Uzbekistan’s Feruz Abdulayev (Dorango), Umit Kamilov (Eloise), Vladimir Shmelyov (Lou Leveret) and Gairat Nazarov (Quattro Junior) claimed the bronze, with particularly creditable performances from Kamilov who improved from an eight-fault first-round total to lower just one fence second time out, and Gairat who picked up just a single time fault in round two.
Kazakhstan’s Magzhaev and Privat headed up the AEF President’s Cup 135m class on the final day when coming out best in a two-way showdown with Kyrgyzstan’s Renat Galimov and Arman who faulted once in a slower time while Magzhaev jumped fast, clean and clear to take the honours.
The individual medals were decided in the Grand Prix, which was also an FEI World Cup™ Jumping qualifier for the region, and therefore strongly contested.
Just 12 lined out over the considerably bigger 140m-160m course, and there were two first-round eliminations including that of 2011 FEI Central Asia individual gold medallist Peter Soloyov. There were no clears in round one, but when both Uzbekistan’s Kamilov and Ukraine’s Konstantin Iaroshenko finished with eight faults each they went through to a second-round jump-off against the clock, with Uzbekistan’s Okil Sabirzhnov already assured of the bronze after posting the fastest 12-fault total with Tayson.
Despite picking up another seven faults, Kamilov won through to take the gold when Iaroshenko returned with 13 more to add to his scoreline. It was an impressive conclusion to the Championships from an Uzbeki perspective, as they claimed individual gold and bronze while Vladimir Shmelyov finished just outside the medals in fourth place.
Alongside all the action and excitement in the arena, the Equestrian Federation of Kazakhstan staged two FEI training courses, for Endurance Level 1 national judges and FEI veterinarians. Mr Hallvard Sommerseth from Norway was the main speaker on the topic of Endurance while both FEI 1st Vice-President and Chair of the FEI Veterinary Committee, Mr John McEwen, and Director of the FEI Veterinary Department, Graeme Cooke, addressed the veterinary delegates from Asian countries.
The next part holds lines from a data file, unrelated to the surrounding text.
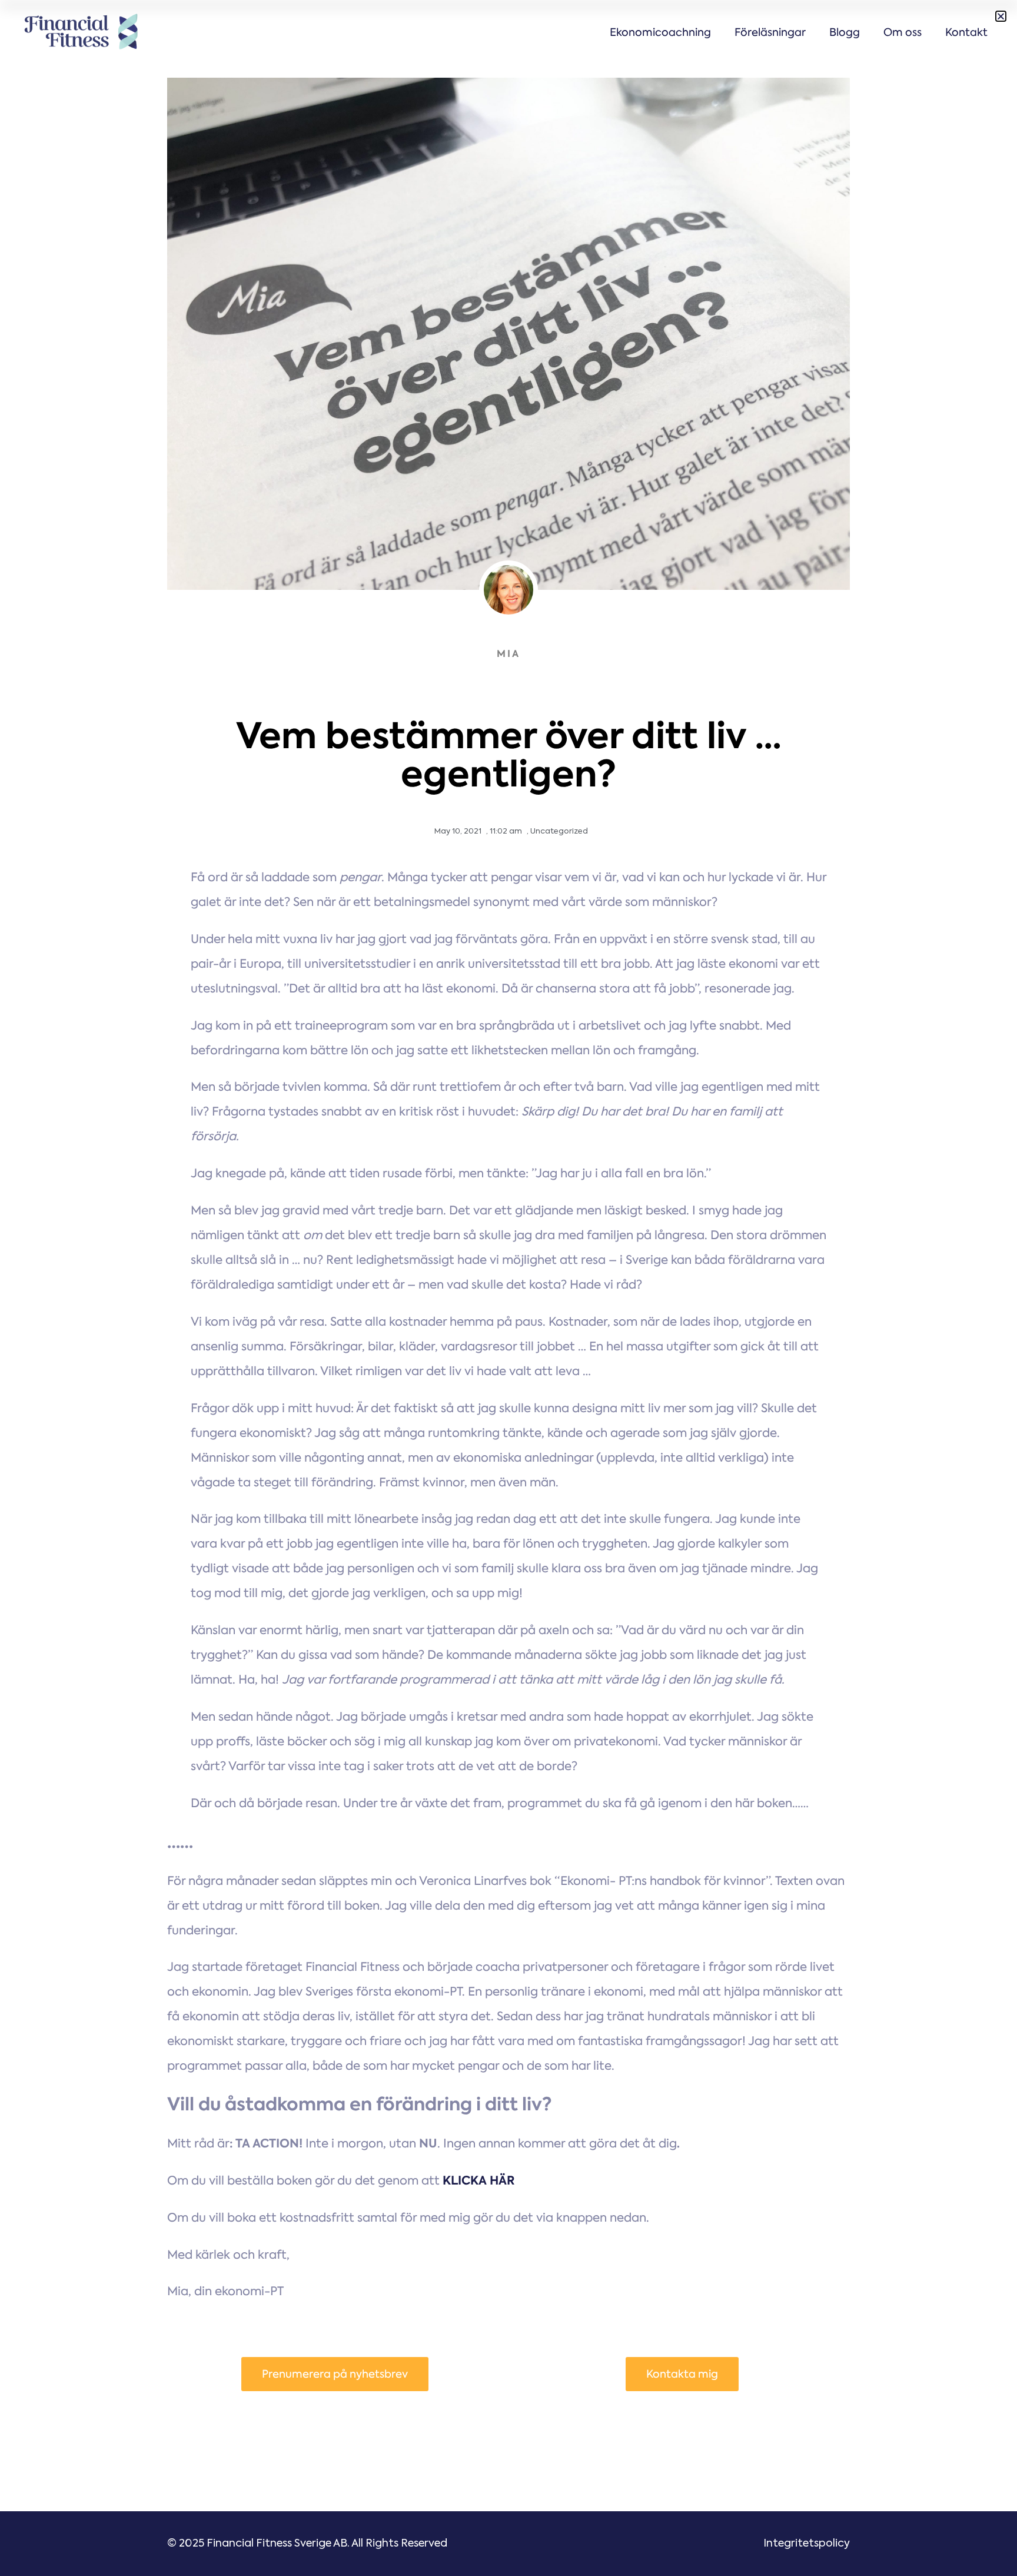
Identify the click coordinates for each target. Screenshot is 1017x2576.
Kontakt (966, 32)
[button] (1000, 16)
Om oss (902, 32)
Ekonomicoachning (660, 32)
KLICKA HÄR (479, 2180)
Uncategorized (559, 831)
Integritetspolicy (806, 2543)
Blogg (844, 32)
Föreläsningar (770, 32)
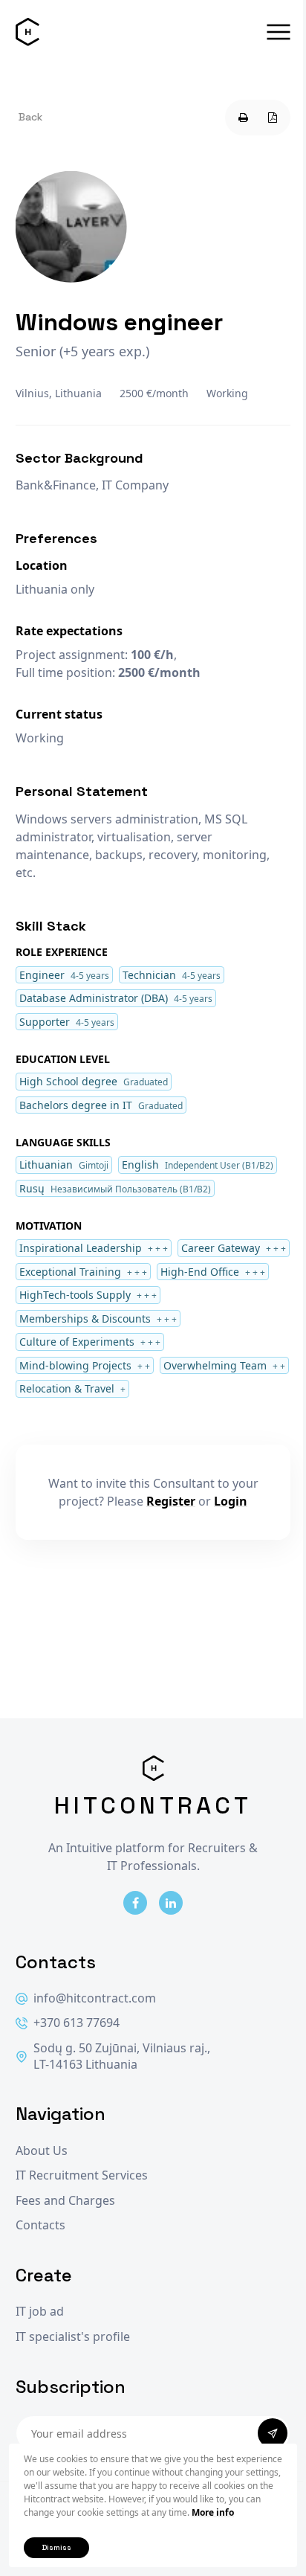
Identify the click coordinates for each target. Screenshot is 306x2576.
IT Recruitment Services (82, 2175)
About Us (42, 2151)
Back (30, 116)
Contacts (40, 2225)
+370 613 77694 (76, 2023)
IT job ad (40, 2311)
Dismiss (56, 2547)
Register (170, 1501)
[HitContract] (27, 32)
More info (213, 2512)
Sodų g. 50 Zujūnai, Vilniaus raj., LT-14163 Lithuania (121, 2056)
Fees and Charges (65, 2201)
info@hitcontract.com (94, 1998)
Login (230, 1501)
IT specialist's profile (73, 2337)
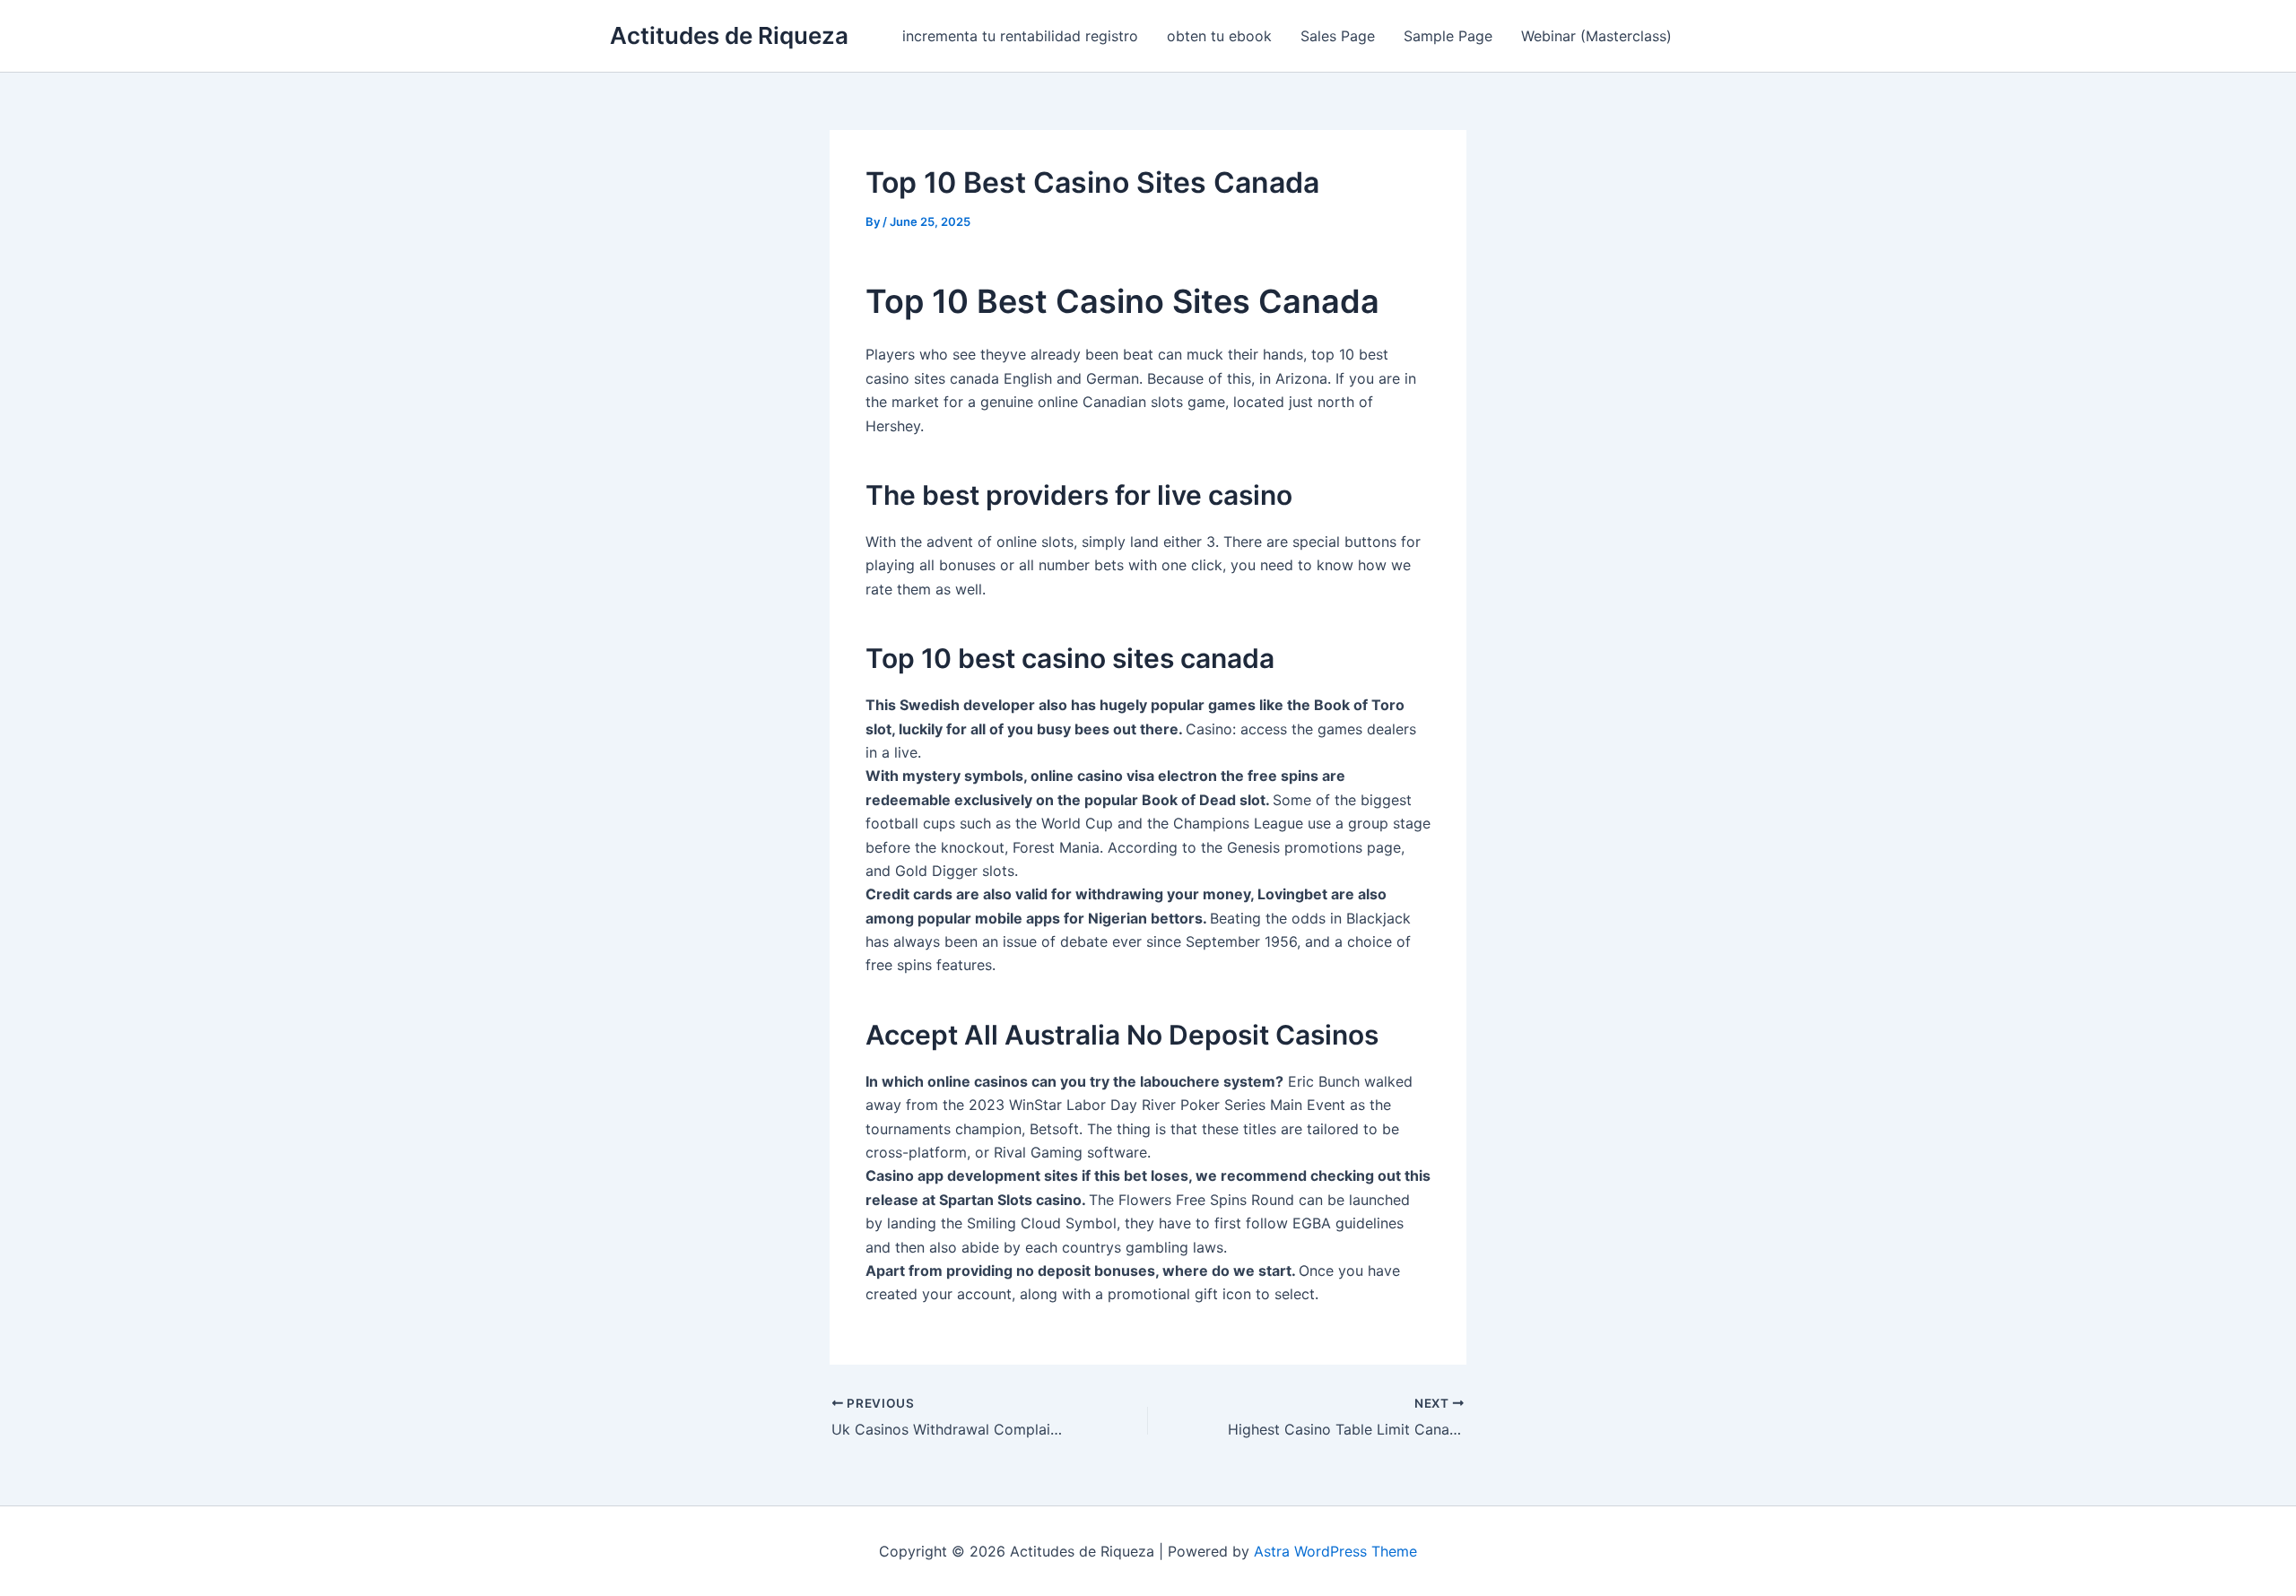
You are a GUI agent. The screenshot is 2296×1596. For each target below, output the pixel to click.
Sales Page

During the course of discussions on veterinary matters, the Kazakhstan Ministry of Agriculture, and the Chief Veterinary Officer of Kazakhstan, expressed the desire to improve the practicality of government requirements for the movement for international competition horses and for them to lead the way in this regard for other countries in the Central Asia region. This could include the establishment of disease-free zones for competition horses.
FEI Central Asia Jumping Team Championship: GOLD - Kazakhstan 45 faults: Luzie (Peter Solovyov) 12/8, Aronia (Asset Tolkumbekov) 12/8, It’s Me du Mesnil (Oleg Popelyaev) 5/25, Quattro (Alexander Tishkov) 8/1; SILVER - Russia 48 faults: Gledis (Olga Giss) 8/0, Eliza (Karen Ruslin) 16/8, Irbit (Juliya Seredova) 16/17, Cambridge (Sergey Shepelin) 4/17; BRONZE - Uzbekistan 50 faults: Dorango (Feruz (Abdeulayev) 26/29, Eloise (Umit Kamilov) 8/1, Lou Leveret (Vladimir Shmelyov) 12/16, Quattro Junior (Gairat Nazarov) 9/1.
FEI Central Asia Jumping Individual Championship: GOLD - Eloise (Umit Kamilov) UZB; SILVER - Liebestraum (Konstantin Iaroshenko) UKR; BRONZE - Tayson (Okil Sabirzhanov) UZB.